Part 4 of our CEDIA wrap up covers what I felt was by far and away the coolest new audio concept I have seen/heard in years.  It’s also probably the most long awaited as well.  As you may know, Lexicon is part of the Harman family, which means they have billions of dollars behind them to allow for some pretty serious R&D.  The Lexicon MC-12 surround sound processor was a long time favorite for Audio Advice.  Rumors of a replacement have literally been flying around for close to 5 years.  Last year we were able to see what the replacement might look like, but there was nothing to demo.  This year, things have moved ahead with an actual demo and a ship date range that is mid to late 2012.  Even though this will be pretty far out, I thought you might like to learn a bit about the great technology inside the upcoming MP-20.  They do have a ways to go as the demo I heard was a few circuit boards being run on a computer, so it’s obviously not all buttoned up yet.

Dr. Gil Soulodre who holds 18 patents on audio processing technology over his 30 years of working in the acoustics area has been working on the technology called Quantum Logic for many years.  Quantum Logic is able to look at music in the digital domain and decipher it down to individual voices and instruments, while at the same time detecting what is the original sound of the voice or instrument and what is reverb added either by the recording environment or the mixing engineer.  The processing power required to accomplish this is huge.  Lexicon’s sister company, JBL Synthesis has a new room EQ technology called ARCOS.  This gives them the ability to really see what a room is doing to the sound and make adjustments.  Are you starting to see where this is going?  Imagine a technology that could figure out how the original recording was supposed to actually sound.  Then, it has the data from the ARCOS system that tells it what effect your room will have on that recording.  It can then make adjustments to what will come out of your speakers to get you as close as possible to the original recording.  The most exciting part about this, is it does not add anything to the signal, it just moves it around.  In the past, to make a stereo recording multichannel, reverb and other effects were added.  With Quantum Logic the actual recording is not changed, but parts of it are moved around to the multiple speakers in your room!  The new MP-20 is a 7.5.4 speaker based system.  It has the normal 7 channels of left, center, right, left surround, left rear, right surround, right rear, but adds a left, center, right, left back, and right back “height” speaker system, along with up to 4 subwoofer tracks.  Harman also consulted with a very famous recording engineer, Nathaniel Kunkel, who you may have seen as the recording engineer for Sting, BB King, James Taylor, Crosby Stills Nash, and many more.  They wanted to make sure the Quantum Logic process was true to the source and used his input to make sure the adjustments done by Quantum Logic had only positive impacts on the reproduction chain.  His comments on Quantum Logic on the CSN track they played were- that is the way I remember hearing it during the recording session!

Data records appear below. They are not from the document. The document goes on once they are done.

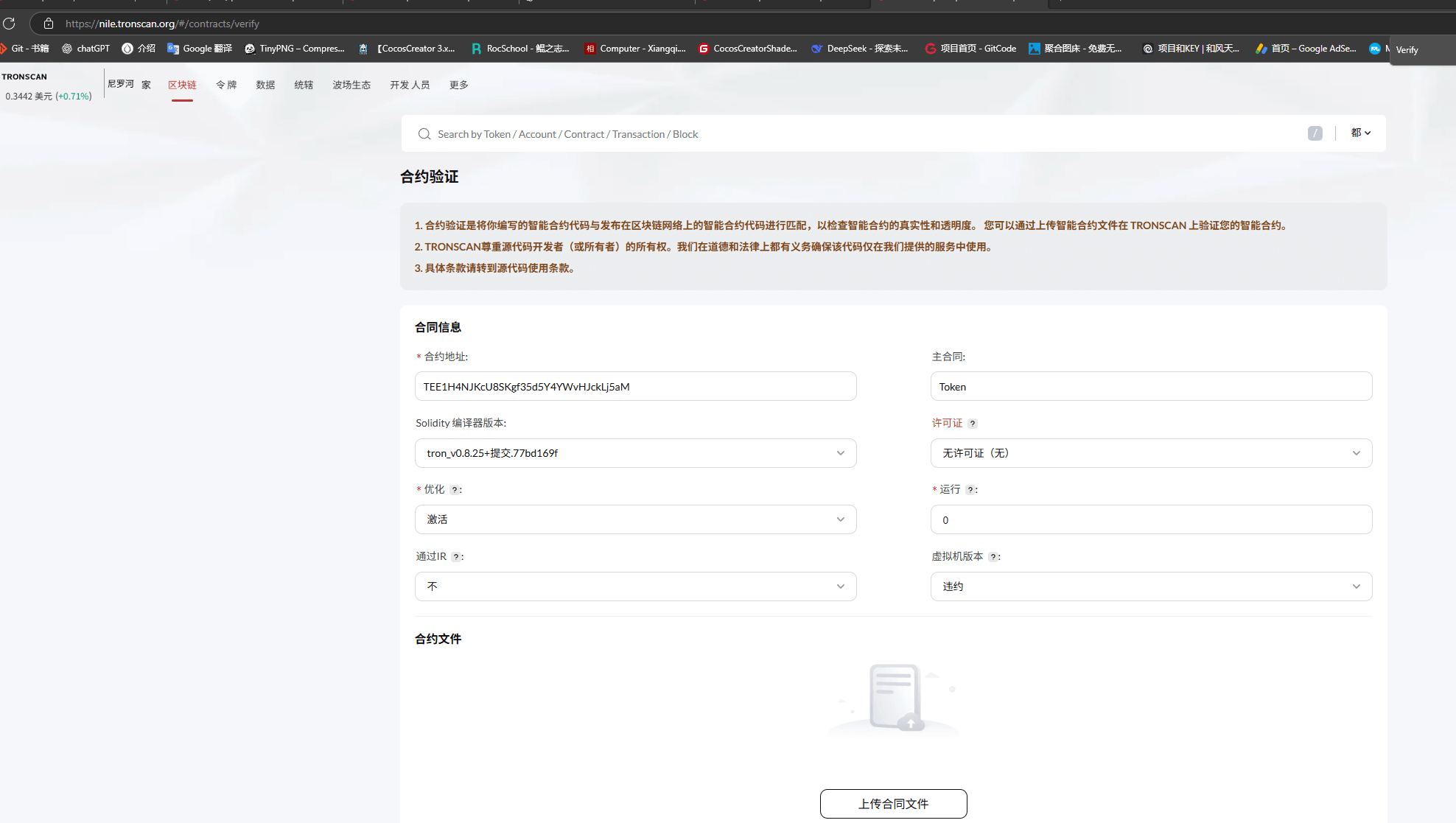Open the 虚拟机版本 dropdown
1456x823 pixels.
click(1151, 586)
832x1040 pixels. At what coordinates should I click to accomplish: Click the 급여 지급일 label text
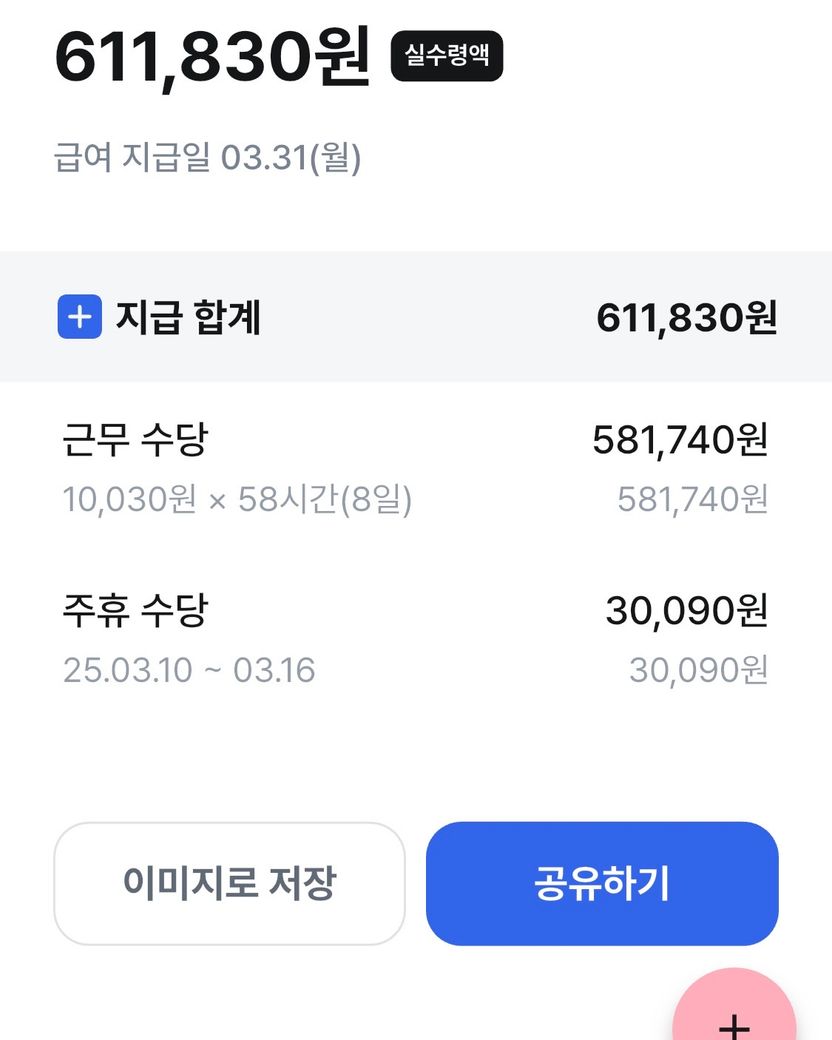pos(133,158)
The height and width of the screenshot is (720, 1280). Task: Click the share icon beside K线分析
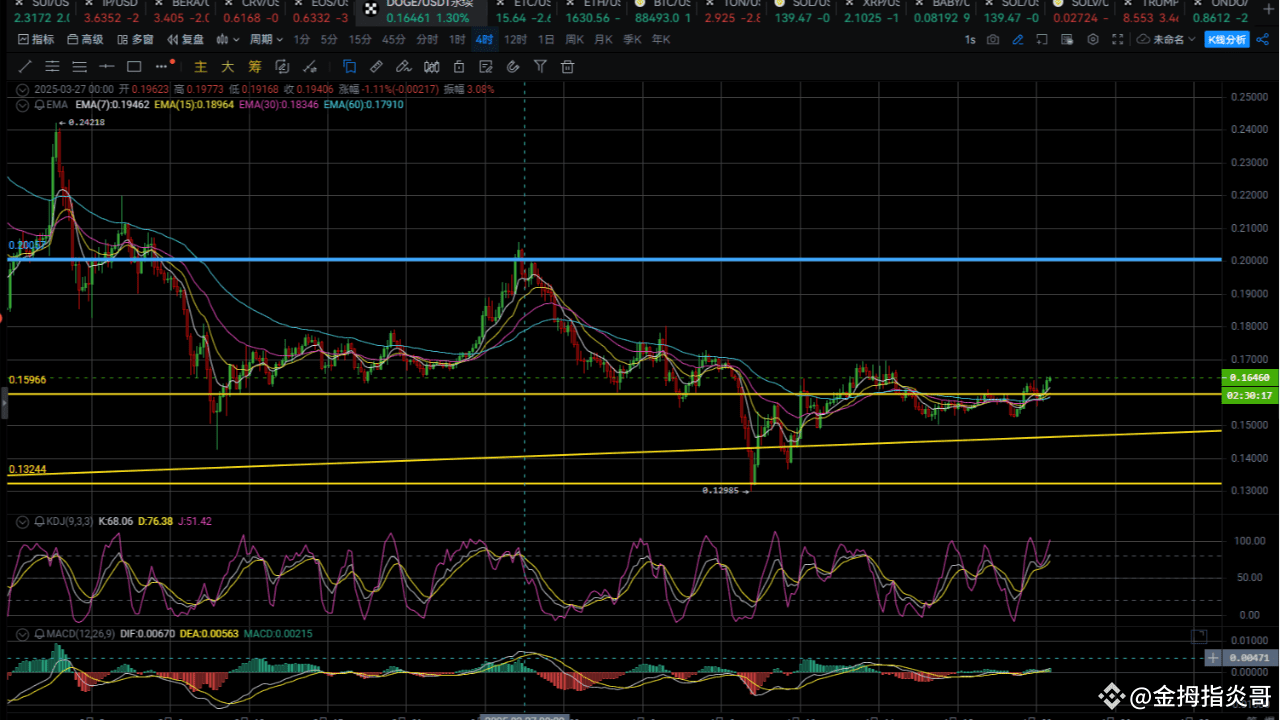click(1262, 39)
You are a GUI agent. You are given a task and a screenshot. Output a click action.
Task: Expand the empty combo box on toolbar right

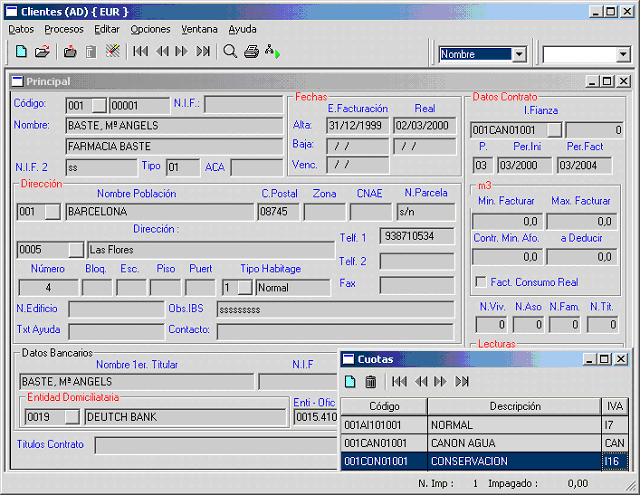621,55
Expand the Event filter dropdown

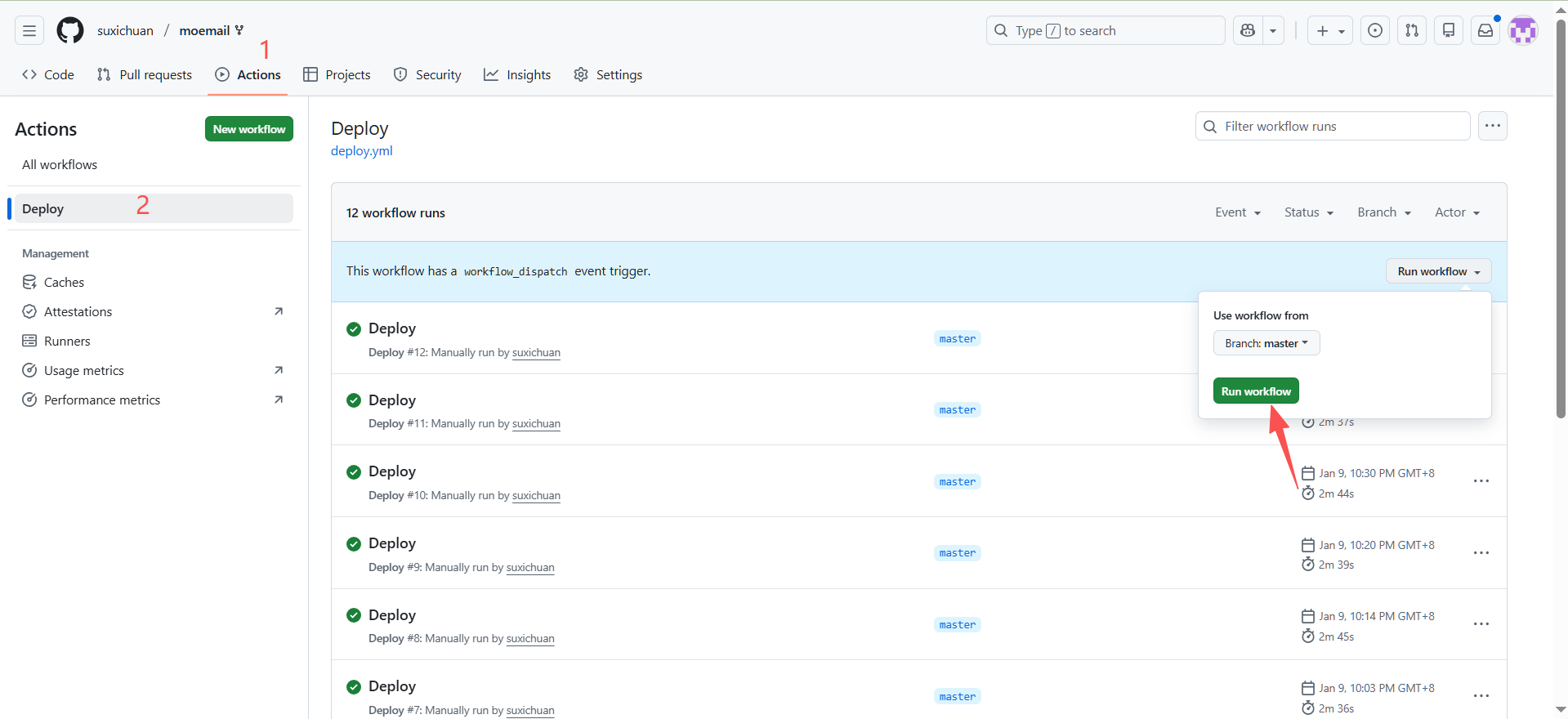[x=1238, y=212]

The first thing they demoed was its ability to extract what they call “streams”.  They played a very old recording of Frank Sinatra singing with a big band.  With one button push, his voice just totally vanished. Then with another, the band disappeared and it was just Sinatra singing and with another Sinatra with and without reverb.  So they blew me away with the technology, but I then wondered what they could do with it.

They next played a cut from Crosby, Stills, Nash, that had been originally mixed by Kunkel.  The effect was just simply amazing of how Quantum Logic vastly improved the enjoyment of the music.  I felt like I was in the room with CS&N!

For the kicker, they pulled out an old Led Zeppelin cut and showed us how you can fine tune Quantum Logic to totally envelop you.  This one had everyone in the room smiling and asking them to turn it up!

I can not wait to play with one of these in my house, even though I will have to add 5 more speakers.  The projected price point of the MP-20 is around $17,000 and like in the past, Lexicon will be offering a trade in program for older Lexicon gear, but we have no details yet.

I just think it is great to see companies making music even more fun to listen to!

Oh- and it’s equally amazing on movies!